## [Work required]
Exclude the pictures and set down, unaltered, the lines from the one that holds "You are a GUI" through the end of the data.

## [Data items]
-- Opening Marker --

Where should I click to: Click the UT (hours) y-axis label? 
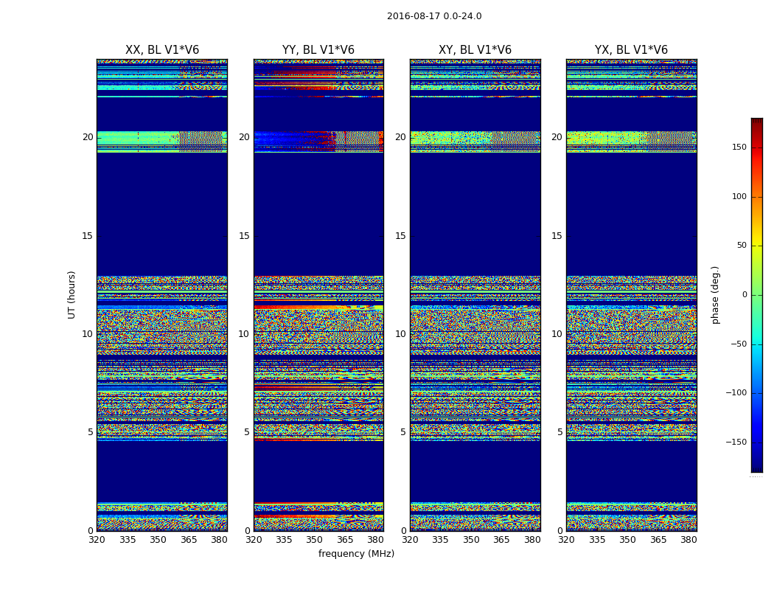pos(72,294)
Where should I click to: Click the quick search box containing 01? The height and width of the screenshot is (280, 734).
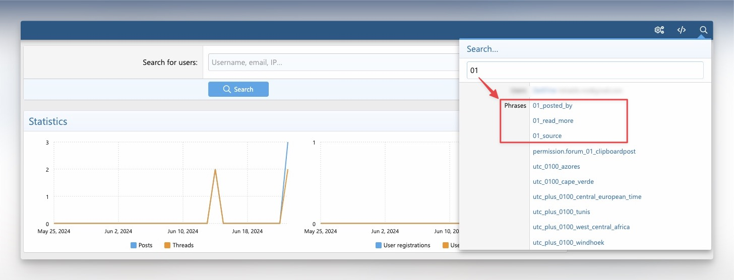pyautogui.click(x=585, y=71)
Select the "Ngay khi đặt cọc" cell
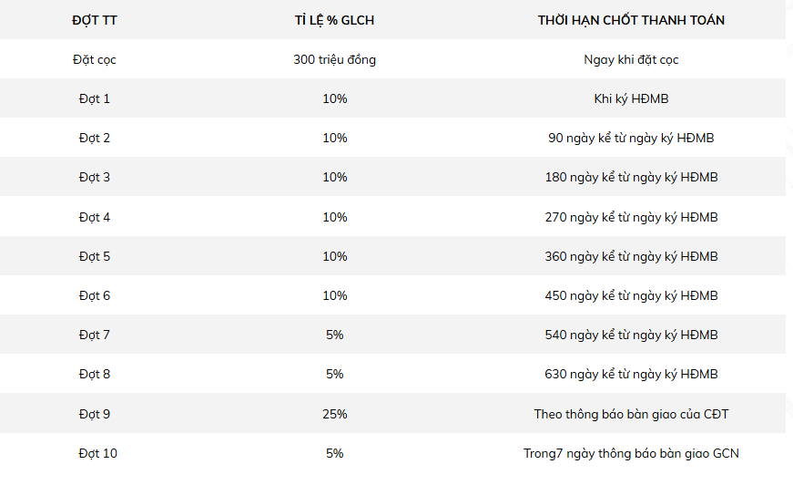 click(631, 59)

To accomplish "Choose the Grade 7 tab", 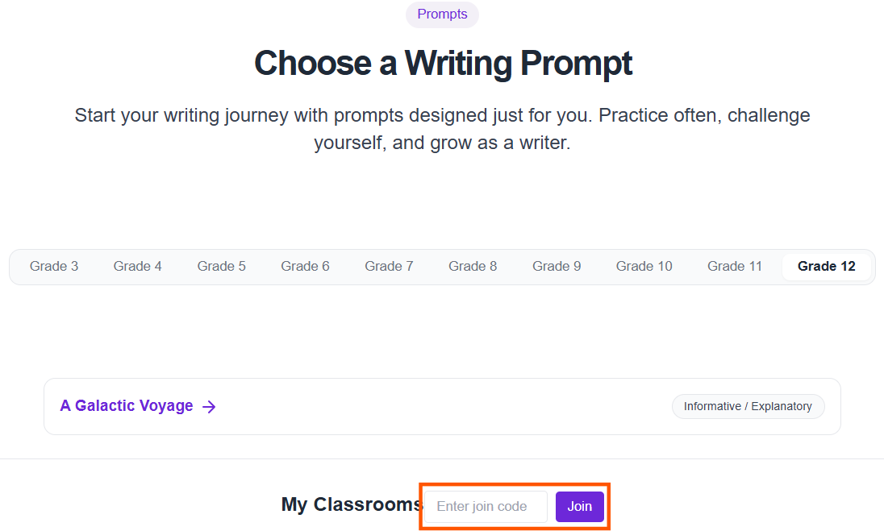I will (389, 266).
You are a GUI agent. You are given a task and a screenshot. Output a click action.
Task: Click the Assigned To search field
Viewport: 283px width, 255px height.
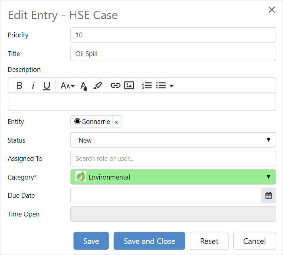173,158
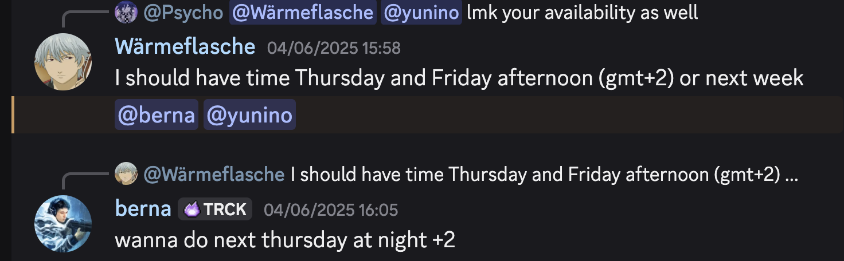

-- Closing Marker --

## [Result of the task]
You are a GUI agent. You are given a task and a screenshot. Output a click action.
Task: Click the Assigned To search field
Viewport: 283px width, 255px height.
173,158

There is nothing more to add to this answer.